足りないものをお互いが持っているので、二人が合わさったら良いと思っています。大好きな弟です!

オーケストラ練習時は鍵盤ハーモニカ必携

鍵盤ハーモニカでフレージングのニュアンスを伝える

Q:鎌響とのリハーサルでは必ず鍵盤ハーモニカを持参され、たびたびご自分で演奏しながら演奏指示をされていますね。いつごろから、どうしてこのスタイルをとるようになったのか、また「鍵盤ハーモニカ指導」の効用について教えてください。

A: 2007年くらいに、宇宿允人さんという指揮者のリハーサルを見学した際、マエストロが鍵盤ハーモニカを吹きながら指導する姿を見て、その印象が強く残っていました。
あるとき、自分の吹奏楽の指導のときに体調が悪く、オケに指示を伝えるのに思うように声が出なくなってしまったのですが、そのときに鍵盤ハーモニカを吹いてみたら、これは便利だなと思いました。

鍵盤ハーモニカは、複数の音を和音で出しながらクレッシェンドやデクレッシェンドができるおそらく唯一の楽器ですし、管楽器と同じようにブレスコントロールやアタックのニュアンスを再現することもできます。しかも、息遣いを工夫することで細かいピッチのコントロールを伝えることまでできるわけで、ダイレクトにオケの皆さんに指示を伝えられる非常に便利なツールだと思い、ずっと利用しています。

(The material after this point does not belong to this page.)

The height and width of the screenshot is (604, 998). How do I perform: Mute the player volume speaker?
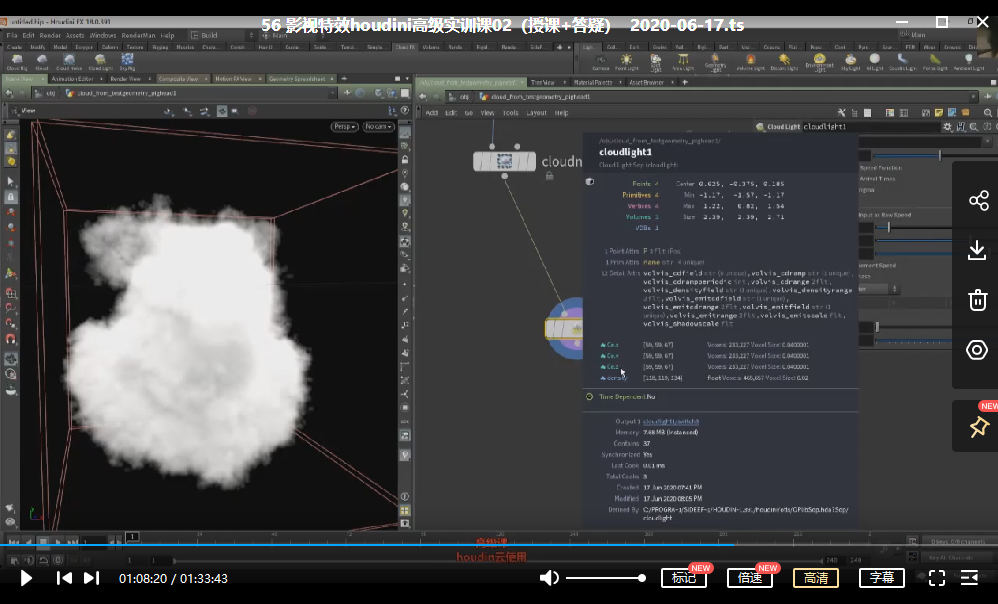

視覚聴覚で音楽を「浴びる」のがクラシックライブの楽しみ方

Q:今回のコンサートでは、クラシックの中でも定番、人気曲が並んでいます。耳慣れた曲でも、生の演奏会で聴くとこんな楽しみ方があるよ、という「クラシックのライブ」を楽しむポイントを教えていただけますか?

A: 生のコンサートの楽しみかたのいちばんは、「音を浴びる」ことです。聴覚はもちろんですが、視覚もつかっていろんなところを見てほしいですね。大勢の大人が一度に違うことして色々な音を出している環境は普段は見れないですよね。色々な動きを見ているとそれまでに気づかなかった色々な音が聞こえてきますし、ビジュアルと一緒に音がしっかり感覚に残ります。鎌響が忘れられない素晴らしい音を出してくれますので、目にも焼き付けながら生の音を楽しんでほしいですね。

居眠りしてもOK どこからでも楽しめるストーリー展開の「運命」

Q:ベートーベンの交響曲第5番「運命」は冒頭は誰でも知っている曲なわけですが、全体を30分前後の時間をかけて楽しむポイントはどこでしょうか? 小久保先生ならではの着目点や、ご自分の曲の仕立て方の特徴も交えて、「聴きどころ」を教えてください。

A: 次がどうなるんだろう?と予想しながら聴いてみると楽しいと思います。次は、やっぱりそうなるよね、と期待どおりにいくところと、え?まさかそうなるとは、とある想像を裏切られるところがありますよ。
1~4楽章までのストーリー展開も楽しんでいただければと思います。

あと、この曲は、もし眠くなって居眠りしてしまっても、起きたところからでもまた付いていける曲だから大丈夫なんですよ(笑)。

分かりやすい曲なので、曲の中の一瞬ずつであっても、今この瞬間はこのような音楽世界が広がっている、また次の瞬間には違う世界が、といった変化も感じることもできると思います。

それぞれの楽しみかたで「運命」を味わってください。